## AIM OF THE EXERCISE
Can you duplicate the stretch of the patch discussion below from "On 28/02/2025 13:08, Thomas" through "a validated seqno.", word for word?

## TEXT EXCERPT
########
On 28/02/2025 13:08, Thomas Hellström wrote:
> On Fri, 2025-02-28 at 12:55 +0000, Matthew Auld wrote:
>> On 28/02/2025 10:44, Thomas Hellström wrote:
>>> The pnfs that we obtain from hmm_range_fault() point to pages that
>>> we don't have a reference on, and the guarantee that they are still
>>> in the cpu page-tables is that the notifier lock must be held and
>>> the
>>> notifier seqno is still valid.
>>>
>>> So while building the sg table and marking the pages accesses /
>>> dirty
>>> we need to hold this lock with a validated seqno.
>>>
>>> However, the lock is reclaim tainted which makes
>>> sg_alloc_table_from_pages_segment() unusable, since it internally
>>> allocates memory.
>>>
>>> Instead build the sg-table manually. For the non-iommu case
>>> this might lead to fewer coalesces, but if that's a problem it can
>>> be fixed up later in the resource cursor code. For the iommu case,
>>> the whole sg-table may still be coalesced to a single contigous
>>> device va region.
>>>
>>> This avoids marking pages that we don't own dirty and accessed, and
>>> it also avoid dereferencing struct pages that we don't own.
>>>
>>> Fixes: 81e058a3e7fd ("drm/xe: Introduce helper to populate
>>> userptr")
>>> Cc: Oak Zeng <oak.zeng@intel.com>
>>> Cc: <stable@vger.kernel.org> # v6.10+
>>> Signed-off-by: Thomas Hellström <thomas.hellstrom@linux.intel.com>
>>> ---
>>>    drivers/gpu/drm/xe/xe_hmm.c | 115 ++++++++++++++++++++++++++-----
>>> -----
>>>    1 file changed, 85 insertions(+), 30 deletions(-)
>>>
>>> diff --git a/drivers/gpu/drm/xe/xe_hmm.c
>>> b/drivers/gpu/drm/xe/xe_hmm.c
>>> index c56738fa713b..d3b5551496d0 100644
>>> --- a/drivers/gpu/drm/xe/xe_hmm.c
>>> +++ b/drivers/gpu/drm/xe/xe_hmm.c
>>> @@ -42,6 +42,36 @@ static void xe_mark_range_accessed(struct
>>> hmm_range *range, bool write)
>>>    	}
>>>    }
>>>    
>>> +static int xe_alloc_sg(struct sg_table *st, struct hmm_range
>>> *range,
>>> +		       struct rw_semaphore *notifier_sem)
>>> +{
>>> +	unsigned long i, npages, hmm_pfn;
>>> +	unsigned long num_chunks = 0;
>>> +	int ret;
>>> +
>>> +	/* HMM docs says this is needed. */
>>> +	ret = down_read_interruptible(notifier_sem);
>>> +	if (ret)
>>> +		return ret;
>>> +
>>> +	if (mmu_interval_read_retry(range->notifier, range-
>>>> notifier_seq))
>>> +		return -EAGAIN;
>>> +
>>> +	npages = xe_npages_in_range(range->start, range->end);
>>> +	for (i = 0; i < npages;) {
>>> +		hmm_pfn = range->hmm_pfns[i];
>>> +		if (!(hmm_pfn & HMM_PFN_VALID)) {
>>
>> Is this possible? The default_flags are always REQ_FAULT, so that
>> should
>> ensure PFN_VALID, or the hmm_fault would have returned an error?
########
## DATASET EXTRACT
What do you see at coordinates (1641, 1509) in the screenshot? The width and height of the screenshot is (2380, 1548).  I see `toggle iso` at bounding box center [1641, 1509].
########
## IN RESPONSE
On 28/02/2025 13:08, Thomas Hellström wrote:
> On Fri, 2025-02-28 at 12:55 +0000, Matthew Auld wrote:
>> On 28/02/2025 10:44, Thomas Hellström wrote:
>>> The pnfs that we obtain from hmm_range_fault() point to pages that
>>> we don't have a reference on, and the guarantee that they are still
>>> in the cpu page-tables is that the notifier lock must be held and
>>> the
>>> notifier seqno is still valid.
>>>
>>> So while building the sg table and marking the pages accesses /
>>> dirty
>>> we need to hold this lock with a validated seqno.